Centuries ago people were more isolated and clustered together in like-minded groups. For example, whole countries and even continents followed just one religion, or spoke one language, hardly ever setting eyes on anyone who followed another or spoke other languages.
Though we may not really recognize it today, significant population shifts and migrations often led to conflict and political upheaval. It seems to be a basic human instinct to fear the unknown and even loathe it. With knowledge and understanding come tolerance and enlightenment, but to get to that stage people first have to get past their fear and loathing.
The idea that all people can and should live together in peace is not really a new one -
but yet in practice, it is very young indeed.
Be that as it may, this is the 21st century and we live in a multicultural world. Today almost every country has multiple religions, cultures and languages resident within its borders. Even city suburbs and work environments form microcosms of the larger society as a whole, with people of all backgrounds mingling, socializing and interacting on various levels. In most cases they co-exist in peace, even where one particular ethnic group, or even one culture or religion outnumbers the rest. Though sadly, in some less civilized places, tensions give rise to what can only be called avoidable tragedy and uneccessary bloodshed, with one group trying very hard to subjugate or eliminate entirely, the other.
I said 'less civilized' places, because it is a sign of truly advanced culture for the diverse to live together in tolerence, mutual respect, peace and even friendship - talking about things which bother them rather than killing each other and giving rise to a vicious circle of even more tension. The logical person will recognise that no matter how much violence explodes between different groups, in the end they will still have to talk to each other anyway - so why not just cut to the chase from the beginning?
Let us take a look at tolerance in practical daily life: I might for arguments sake live in a street where I have as neighbors
- a bunch of noisy folks who like to party till the sun comes up, and whose noisy chihuahua I sometimes wish would fall in their pool and drown,
- a guy who chains his 30 year old Mazda LDV to a tree (can't imagine anyone stealing a tree),
- a gay hairdresser who works from home, and whose clients take up most of the parking in the street during the day (including my space),
- a pensioner who sweeps the very same square meter of road in front of his driveway all day long - in his pyjamas and slippers,
- a woman who walks to the corner cafe in her pyjamas and socks holding a cup of coffee every morning (and now has her teenage daughter doing the same),
- a Muslim family,
- a Christian fundamentalist who persists in putting religious pamphlets in everybody's mailboxes at least once a week,
- a houseful of Mormons,
- A Black pastor and his family,
- a guy who has regularly been seen going from door to door to steal the black bags left by the municipality,
- a few straight prudes who on a few occasions dropped some anonymous hate mail in my inbox (oh well, at least there wasn't a carrot yet),
- some gothic or emo students,
- the supermarket owner whose shop across the road never has anything I am looking for when I need it,
- a woman suspected of conducting nocturnal affairs for business purposes while working from the samepremises as a hairdresser by day.
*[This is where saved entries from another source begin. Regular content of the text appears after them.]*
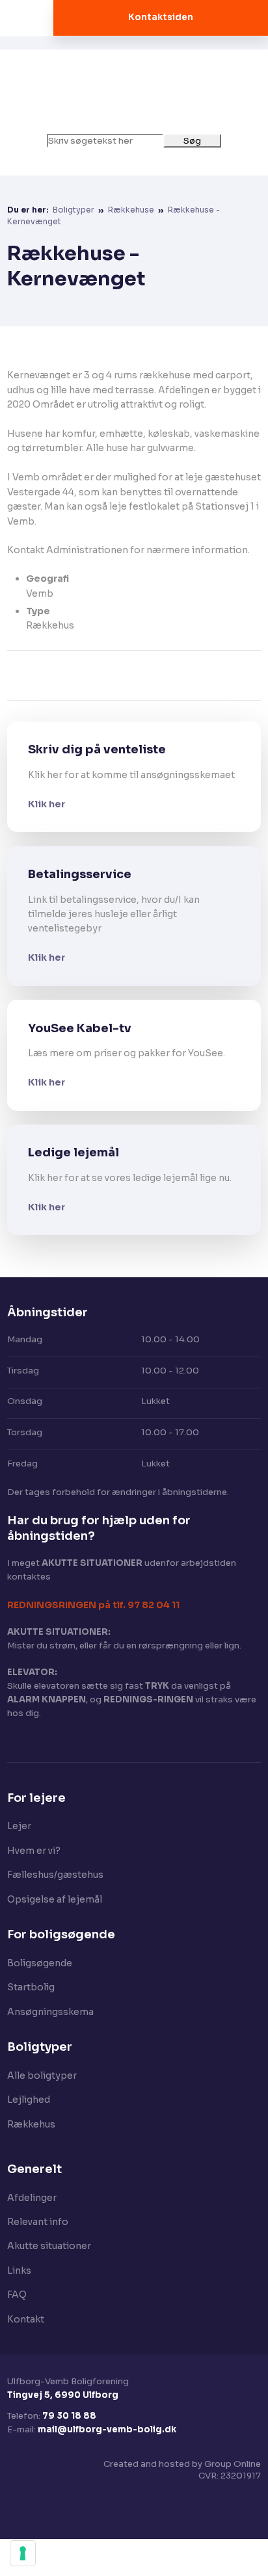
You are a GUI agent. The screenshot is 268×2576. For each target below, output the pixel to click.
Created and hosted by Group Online (182, 2463)
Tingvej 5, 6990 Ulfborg (62, 2394)
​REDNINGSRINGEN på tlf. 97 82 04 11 (93, 1605)
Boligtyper (74, 210)
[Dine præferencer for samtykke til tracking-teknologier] (22, 2553)
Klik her (46, 804)
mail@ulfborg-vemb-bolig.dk (107, 2429)
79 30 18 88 (69, 2415)
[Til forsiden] (134, 92)
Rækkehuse (132, 210)
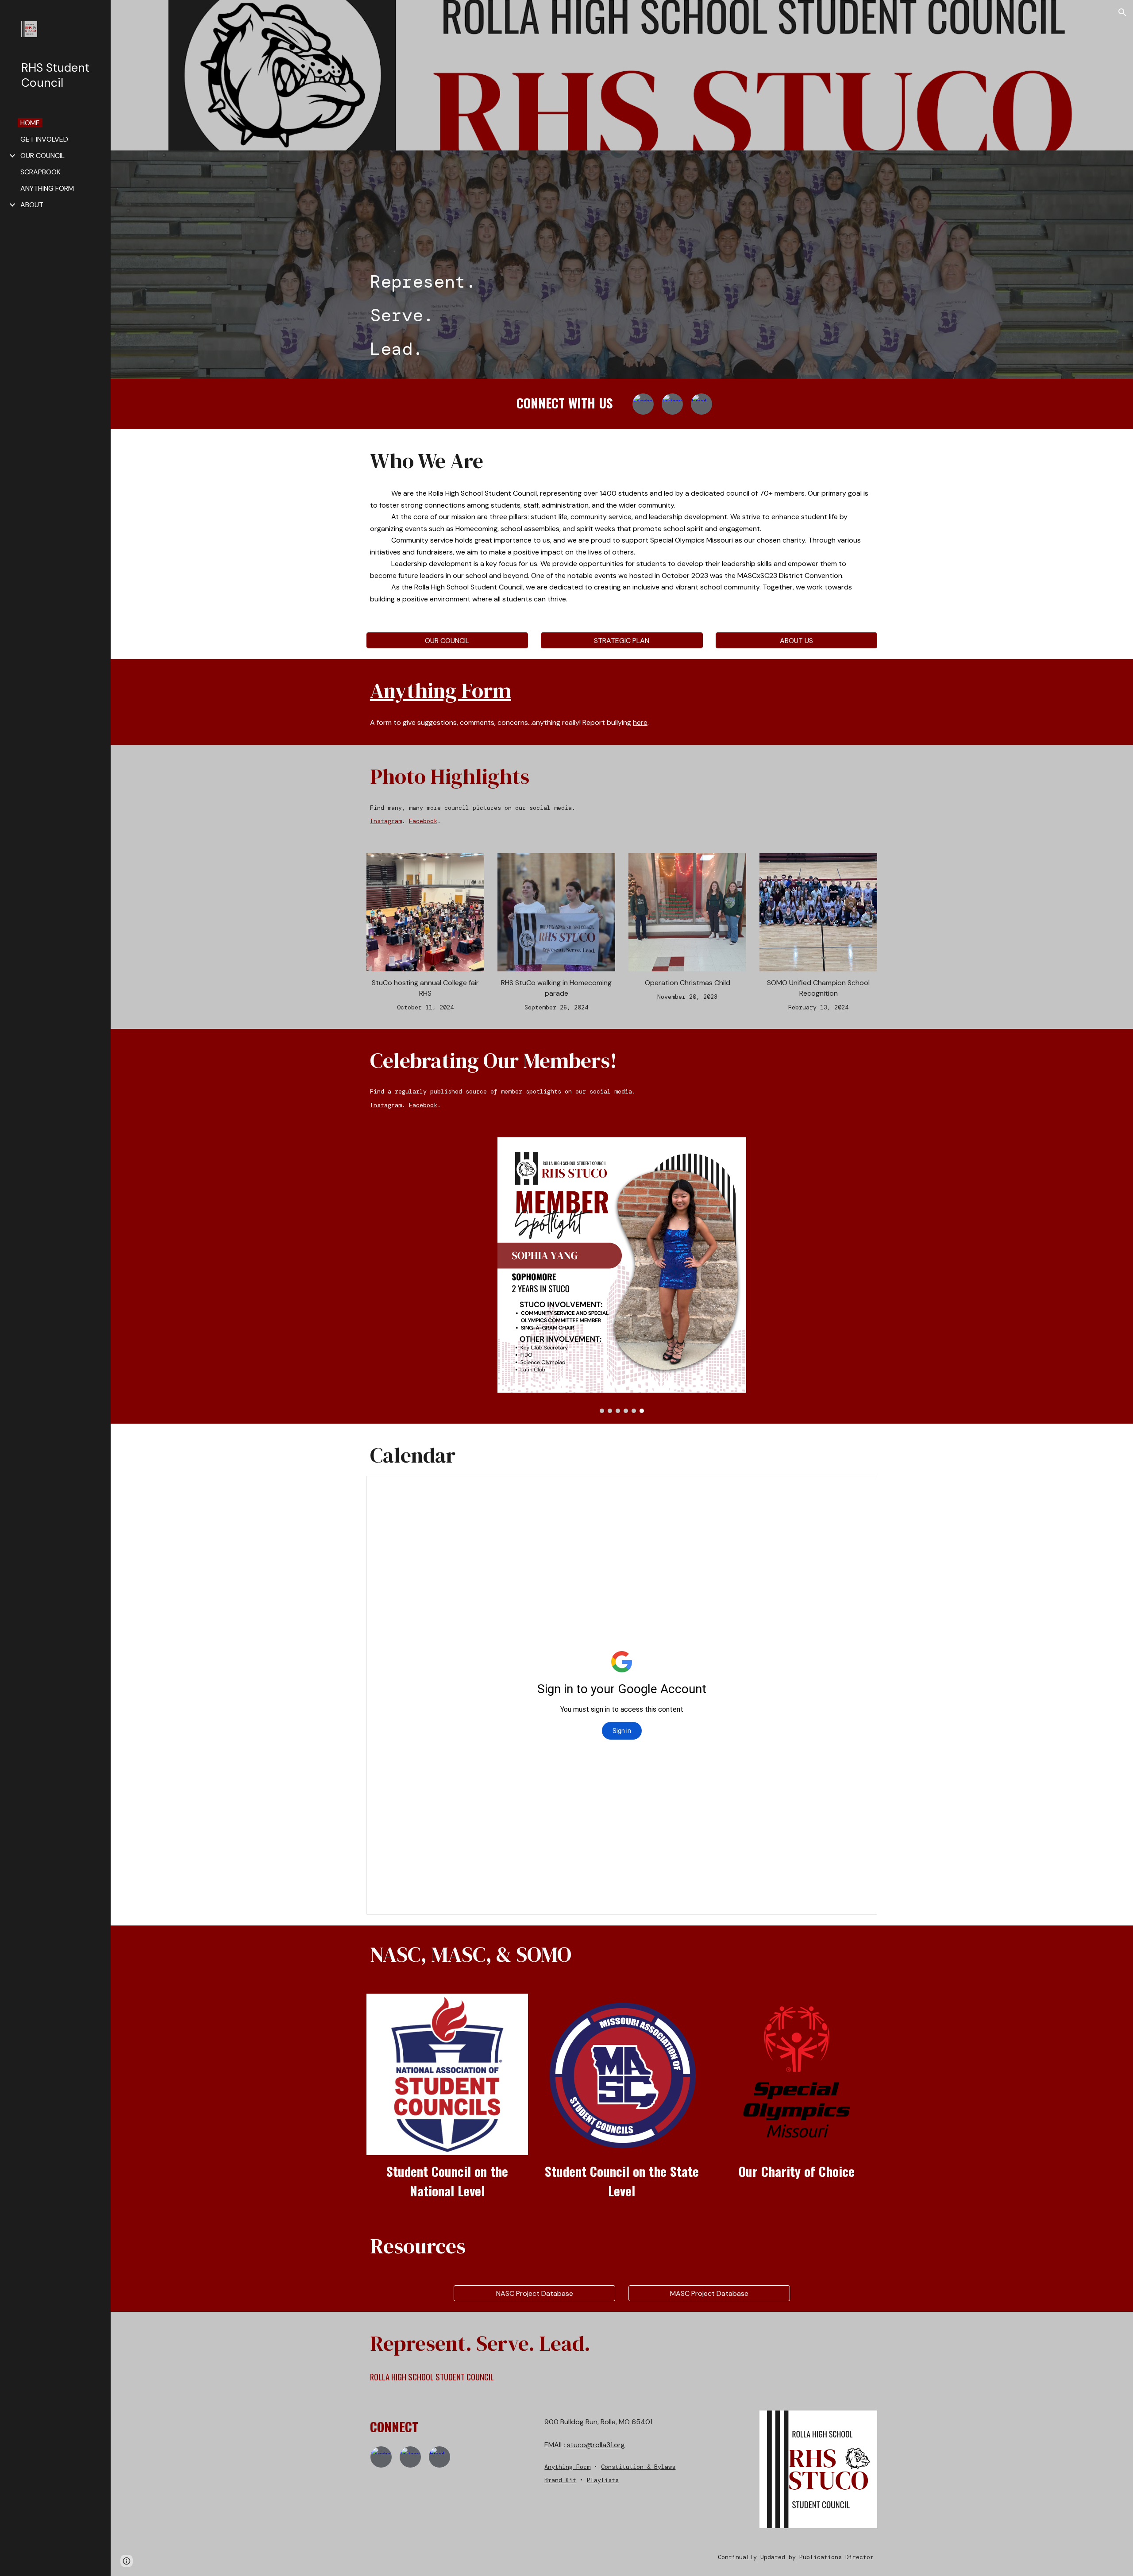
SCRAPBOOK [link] (40, 172)
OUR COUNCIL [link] (42, 155)
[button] (1122, 12)
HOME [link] (30, 122)
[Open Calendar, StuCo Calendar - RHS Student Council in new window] (860, 1487)
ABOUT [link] (31, 204)
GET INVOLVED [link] (44, 139)
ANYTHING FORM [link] (47, 188)
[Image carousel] (621, 1275)
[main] (621, 315)
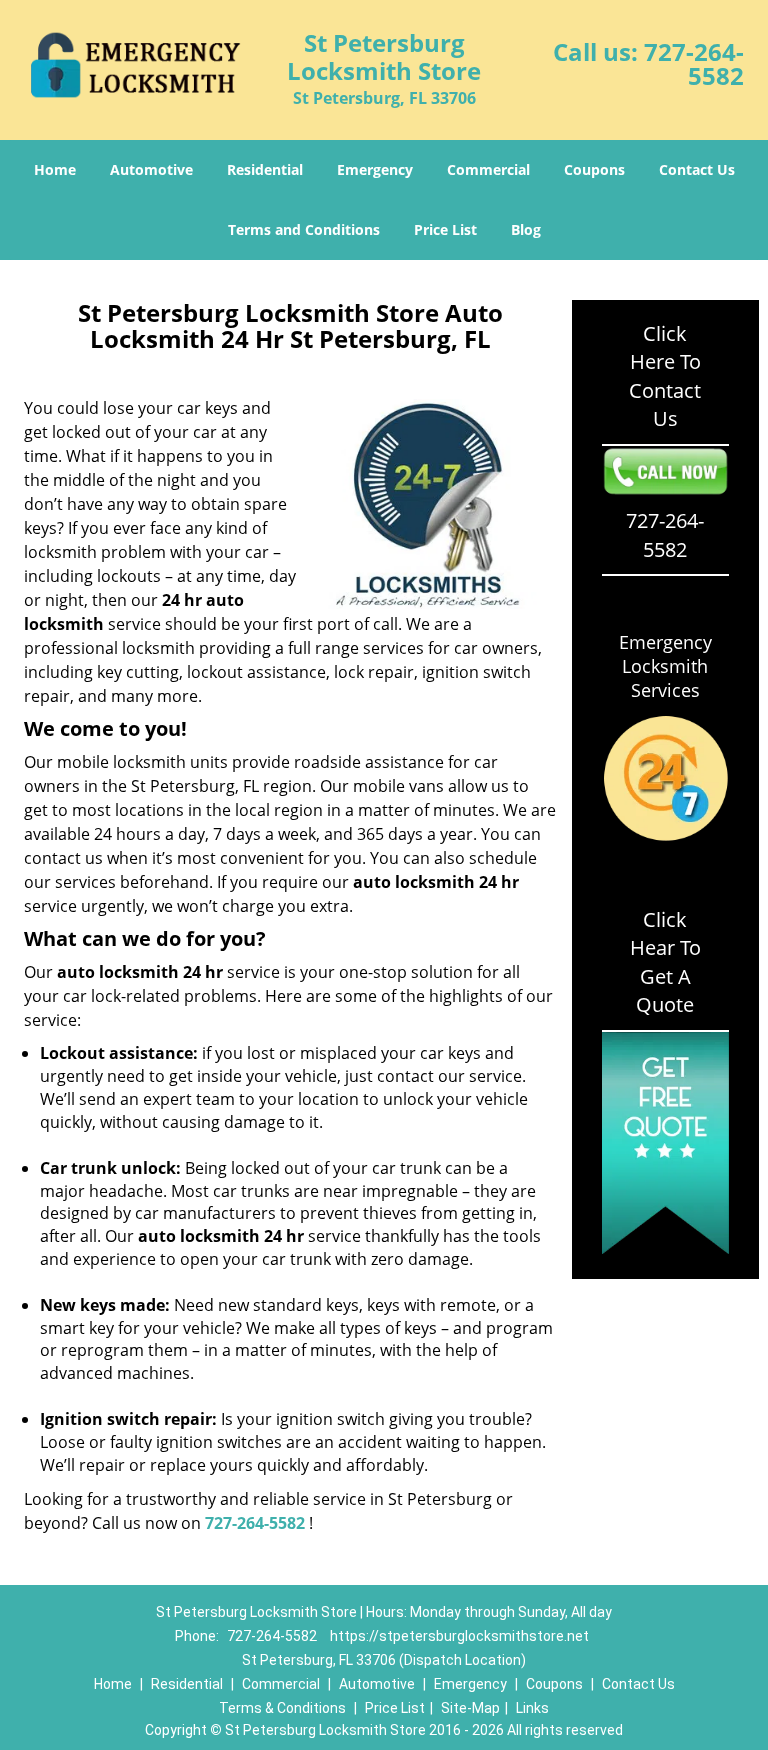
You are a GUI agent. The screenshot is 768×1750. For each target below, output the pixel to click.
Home (55, 169)
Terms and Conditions (304, 229)
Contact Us (697, 169)
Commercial (488, 169)
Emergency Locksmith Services (665, 666)
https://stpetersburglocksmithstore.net (459, 1636)
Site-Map (470, 1708)
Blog (526, 229)
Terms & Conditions (282, 1708)
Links (532, 1708)
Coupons (594, 169)
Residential (265, 169)
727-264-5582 (694, 63)
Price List (445, 229)
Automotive (151, 169)
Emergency (375, 169)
- a guy I suspect of stealing my celphone out of my car on women's day 2006
- a guy who spends most of his day working in his open garage, and livens things up by circulating gossip between everyone who stops to chat and is called the "CNN" of my neighborhood.
(Any similarities to any actual persons are of course, purely co-incidental.)
Yes, I live in a long street. a long street. It doesnt mean because I may dislike any of these people or their beliefs or "lifestyles" which may clash with mine - or how much they may piss me off - that I need to rush off to join a campaign to take away their civil liberties or try to turn them into criminals. It does me no harm to live beside them or to even talk to them in passing. Sometimes they call on you for help with little things - or even help me when I least expect it. All it takes is a little kindness, tolerance and understanding. Learn more about each other, find out why people do the things they do. Knowledge brings understanding. Ignorance breeds contempt.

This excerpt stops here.